BEGIN Text segment

Jaseci Programming Paradigm

Today’s production scale-out applications include many sub-application components, such as storage backends, logging infrastructure and AI models. These components have drastically different characteristics, are required to work in collaboration, and interface with each other as microservices. This leads to increasingly high complexity in developing, optimizing, configuring, and deploying scale-out applications, raising the barrier to entry for most individuals and small teams.

We developed a novel co-designed runtime system, Jaseci, and programming language, Jac, which aims to reduce this complexity. The key design principle throughout Jaseci’s design is to raise the level of abstraction by moving as much of the scale-out data management, microservice componentization, and live update complexity into the runtime stack to be automated and optimized automatically. We use real-world AI applications to demonstrate Jaseci’s benefit for application performance and developer productivity.

Check out our publication at 2023 IEEE Computer Architecture Letters: “The Jaseci Programming Paradigm and Runtime Stack: Building Scale-out Production Applications Easy and Fast” to find out more.

SLM vs. LLM

Many companies use large language models (LLMs) to create AI-enabled product experiences. Along with the benefits of ease-of-use and shortened time-to-solution, this reliance on proprietary services has downsides in model control, performance reliability, uptime predictability, and cost. At the same time, a flurry of open-source small language models (SLMs) has been made available for commercial use. However, their readiness to replace existing capabilities remains unclear, and a systematic approach to holistically evaluate these SLMs is not readily available.

We present a systematic evaluation methodology and a characterization of modern open-source SLMs and their trade-offs when replacing proprietary LLMs for a real-world product feature.

Across 9 SLMs and their 29 variants, we observe that SLMs provide competitive results, significant performance consistency improvements, and a cost reduction of 5x -29x when compared to GPT-4.

END Text segment

Task details
Continue the research overview on Jaseci and small language models, starting right after its last sentence.

BEGIN Excerpted data

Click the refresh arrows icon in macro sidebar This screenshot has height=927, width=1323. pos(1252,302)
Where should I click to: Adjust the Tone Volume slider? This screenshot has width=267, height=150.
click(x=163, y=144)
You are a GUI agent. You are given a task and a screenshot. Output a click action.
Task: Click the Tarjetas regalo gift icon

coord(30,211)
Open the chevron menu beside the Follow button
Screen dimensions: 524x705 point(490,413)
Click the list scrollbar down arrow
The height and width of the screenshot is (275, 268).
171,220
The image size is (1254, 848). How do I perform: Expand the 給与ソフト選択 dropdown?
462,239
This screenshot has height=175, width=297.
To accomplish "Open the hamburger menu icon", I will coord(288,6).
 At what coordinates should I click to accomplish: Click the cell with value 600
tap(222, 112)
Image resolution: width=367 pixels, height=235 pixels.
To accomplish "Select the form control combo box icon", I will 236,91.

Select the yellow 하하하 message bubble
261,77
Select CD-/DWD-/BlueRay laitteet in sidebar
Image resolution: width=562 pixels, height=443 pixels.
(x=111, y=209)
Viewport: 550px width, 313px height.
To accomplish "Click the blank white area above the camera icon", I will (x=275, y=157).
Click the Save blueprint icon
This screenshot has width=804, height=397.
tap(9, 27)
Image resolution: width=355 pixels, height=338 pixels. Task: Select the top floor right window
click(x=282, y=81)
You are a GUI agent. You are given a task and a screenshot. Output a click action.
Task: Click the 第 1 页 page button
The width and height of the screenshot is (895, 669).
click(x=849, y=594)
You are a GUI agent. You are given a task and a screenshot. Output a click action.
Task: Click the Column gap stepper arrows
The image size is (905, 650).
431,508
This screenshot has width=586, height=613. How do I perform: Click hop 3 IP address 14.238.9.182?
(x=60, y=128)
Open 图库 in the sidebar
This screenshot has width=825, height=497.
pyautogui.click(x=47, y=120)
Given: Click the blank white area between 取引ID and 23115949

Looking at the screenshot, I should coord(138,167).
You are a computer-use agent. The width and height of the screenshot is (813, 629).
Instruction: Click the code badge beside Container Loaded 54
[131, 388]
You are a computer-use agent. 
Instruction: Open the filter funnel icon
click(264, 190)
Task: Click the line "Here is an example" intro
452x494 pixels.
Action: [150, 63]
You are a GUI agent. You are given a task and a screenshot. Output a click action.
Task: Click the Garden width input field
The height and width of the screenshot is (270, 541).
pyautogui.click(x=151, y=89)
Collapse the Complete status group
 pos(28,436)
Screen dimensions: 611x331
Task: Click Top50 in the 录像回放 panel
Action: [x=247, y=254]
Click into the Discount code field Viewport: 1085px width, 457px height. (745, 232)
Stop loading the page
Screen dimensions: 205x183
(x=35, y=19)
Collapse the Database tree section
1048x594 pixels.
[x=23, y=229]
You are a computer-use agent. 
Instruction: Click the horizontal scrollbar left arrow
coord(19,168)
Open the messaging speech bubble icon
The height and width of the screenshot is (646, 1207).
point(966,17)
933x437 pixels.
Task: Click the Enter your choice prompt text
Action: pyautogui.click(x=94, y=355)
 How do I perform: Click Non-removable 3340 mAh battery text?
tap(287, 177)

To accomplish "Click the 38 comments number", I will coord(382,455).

END Excerpted data

Answer to the exercise
SLaM

To enable the above systematic evaluation across langauage models, we have designed SLaM, an open-source automated analysis tool that enables the quantitative and qualitative testing of product features utilizing arbitrary LLMs or SLMs. SLaM is a tool to evaluate the performance of Large Language Models (LLMs) for your personal use cases with the help of Human Evaluation and Automatic Evaluation. You can deploy the application on your local machine or use Docker to generate responses for a given prompt with different LLMs (Proprietary or OpenSource), and then evaluate the responses with the help of human evaluators or automated methods.

Check out our publication at 2024 IEEE International Symposium on Performance Analysis of Systems and Software (ISPASS): “Scaling Down to Scale Up: A Cost-Benefit Analysis of Replacing OpenAI’s LLM with Open Source SLMs in Production” to find out more.

Meaning-Typed Programming: Language-level Abstractions and
Runtime for GenAI Applications

Software is rapidly evolving from being programmed with traditional logical code, to neuro-integrated applications that leverage generative AI and large language models (LLMs) for application functionality. This shift increases the complexity of building applications, as developers now must reasoning about, program, and prompt LLMs. Despite efforts to create tools to assist with prompt engineering, these solutions often introduce additional layers of complexity to the development of neuro-integrated applications.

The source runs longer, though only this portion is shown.